High Court Of Gujarat|21 January, 2012

JUDGMENT / ORDER

1. This petition under Article-226 of the Constitution of India has been preferred, with the following prayers :
"(A) Be pleased to admit and allow this petition;
(B) Be pleased to issue a writ of mandamus or any other appropriate writ, order or direction, directing the respondents to take action in the pursuance to the notice dated 21.1.2012 after taking into consideration the explanation offered by the petitioner and after informing the petitioner the reasons for the rejection thereof;
(C) Pending admission, hearing and final disposal of this petition, be pleased to restrain the petitioners from executing and implementing the notice dated 21.1.2012 issued by respondent No.3 to the petitioner, more particularly the notice produced at Annexure-A to this petition;
(D) Be pleased to grant any other relief which deems fit and proper in the interest of justice."

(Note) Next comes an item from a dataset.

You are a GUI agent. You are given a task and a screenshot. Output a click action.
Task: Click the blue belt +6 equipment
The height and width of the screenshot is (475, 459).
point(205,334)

2. Briefly stated, the facts of the case, as emerging from the averments made in the petition are that, the petitioner moved an application in the year 2002 for regularizing the encroachment to the Competent Authority, in the Revenue Department of the State Government. Pursuant thereto, on 25.12.2004, the Revenue Department had communicated to the Collector, Banaskantha directing the Collector to record the Panchnama and take necessary steps. In response thereto, the Collector, Banaskantha, in the presence of the Mamlatdar, has recorded a Panchnama on 15.10.2008. According to the petitioner, it is stated in the Panchnama that insofar as Plot No.31 is concerned, the petitioner has removed the encroachment from 4.42 sq. mtrs. and has not constructed anything over the drainage line. On 08.12.2010, the Collector, Banaskantha issued an order, directing the petitioner to regularize the construction upon payment of an amount of Rs.6,33,636/-. The petitioner found the price to be excessive, therefore, he approached the Revenue Department by filing a Revision Application, being Revision Application No.45/2010 before the Special Secretary (Appeals), who, vide order dated 28.01.2011 granted ad-interim relief in favour of the petitioner. It appears that this Court had passed an order dated 07.04.2011 in Special Civil Application No.384/2011, directing the Collector to take appropriate steps to remove the illegal constructions that were found to be in violation of the Ribbon Development Rules.
2.1 The Palanpur Municipality (Respondent No.3) issued notice dated 21.01.2012, to the petitioner, directing him to remove the unauthorized construction from the Sukhbaug Road (Annexure-A to the petition), that has been carried out in violation of the Ribbon Development Rules, within 24 hours. It is stated in the memorandum of the petition that the petitioner has submitted a reply to the said notice. The apprehension of the petitioner is that, without considering the reply filed by him, respondent No.3 would start demolition of the construction. Hence, the petition.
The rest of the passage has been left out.